* **Stated exercise A**:
Using the passage on Shakespeare's plays, answer each of these in a line, marked as shown:
(i) What syllables did schoolmasters have boys repeat out loud?
(ii) Who made the map that Maria alludes to in Twelfth Night, and in what year?
(iii) Who made the first English globes, and when?
* **Stated exercise B**:
Summarize the passage on Shakespeare's plays in two sentences.

* **Passage provided**:

Armado [to Holofernes]: Monsieur, are you not lett’red?
Moth: Yes, he teaches boys the hornbook. What is a, b, spelt backward with the horn on his head?
Holofernes: Ba, pueritia [a boy], with a horn added.
Moth: Ba, most silly sheep with a horn. You hear his learning.
—Love’s Labour’s Lost Act V, Scene 1

This dialogue is constructed on the model of education used at the time. Schoolmasters taught boys to put the consonants in order before every vowel, and to repeat them over together—out loud— as thus: “ba, be, bi, bo, bu.” After they learned to say them, they learned to spell them in order, as the schoolmaster prompted, “What spells ‘b-a’?”

Maps

He does smile his face into more lynes, than is in the new Mappe, with the augmentation of the Indies.
—Twelfth Night, Act III, Scene 2

In Twelfth Night, when Maria makes the above comment about Malvolio, she is alluding to this map, created in 1599 by the mathematician Edward Wright for the the geographer-navigator Richard Hakluyt’s The Principal Navigations, Voyages, Traffiques, and Discoveries of the English Nation (1599). Wright based the work on the terrestrial globe of Emery Molyneux, and on the maps of Gerhard Mercator (1512-1594), the cartographer renowned for creating a world map based on a new projection, which represented sailing courses of constant bearing as straight lines. Given that Twelfth Night was probably written in 1601 or 1602 (with the first known performance recorded by John Manningham), Shakespeare had probably seen, or at least heard about, this map, as would his audiences.

The Comedy of Errors (probably written in 1594 but not published until the First Folio of 1623) tells the story of two sets of twin brothers and the mishaps that arise because of mistaken identity. In one scene, Dromio of Syracuse, fleeing the advances of Nell, a woman the audience has not seen, provides a lengthy physical description of her in cartographic terms. While a globe never appears onstage, Nell’s description certainly conjures the image of one. The first English globes, made by Emery Molyneux in 1592, prompted great sensation. Shakespeare may have known not only globes, but also metamorphic maps, such as this one, configuring maps in the shapes of animals or people and often intended as social or political commentary.

* **Data excerpt**:
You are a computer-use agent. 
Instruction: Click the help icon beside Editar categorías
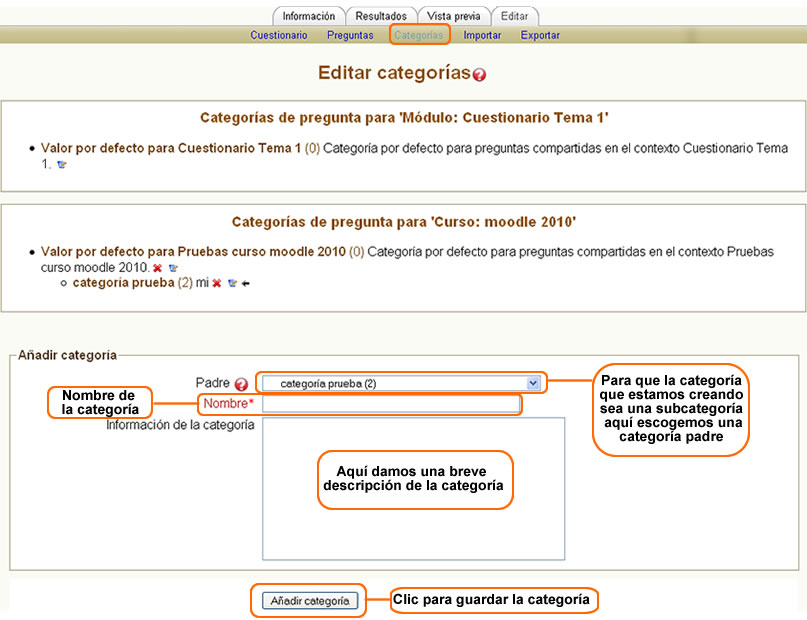pos(480,75)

* **Exercise solution A**:
(i) "ba, be, bi, bo, bu"
(ii) The mathematician Edward Wright, in 1599
(iii) Emery Molyneux, in 1592

* **Exercise solution B**:
An exchange in Love's Labour's Lost is modeled on the schooling of the time, when boys learned to say syllables like "ba, be, bi, bo, bu" aloud and then spell them. Maria's line in Twelfth Night alludes to Edward Wright's 1599 map, and Dromio's description of Nell in The Comedy of Errors calls up the image of a globe, the first English ones having been made by Emery Molyneux in 1592.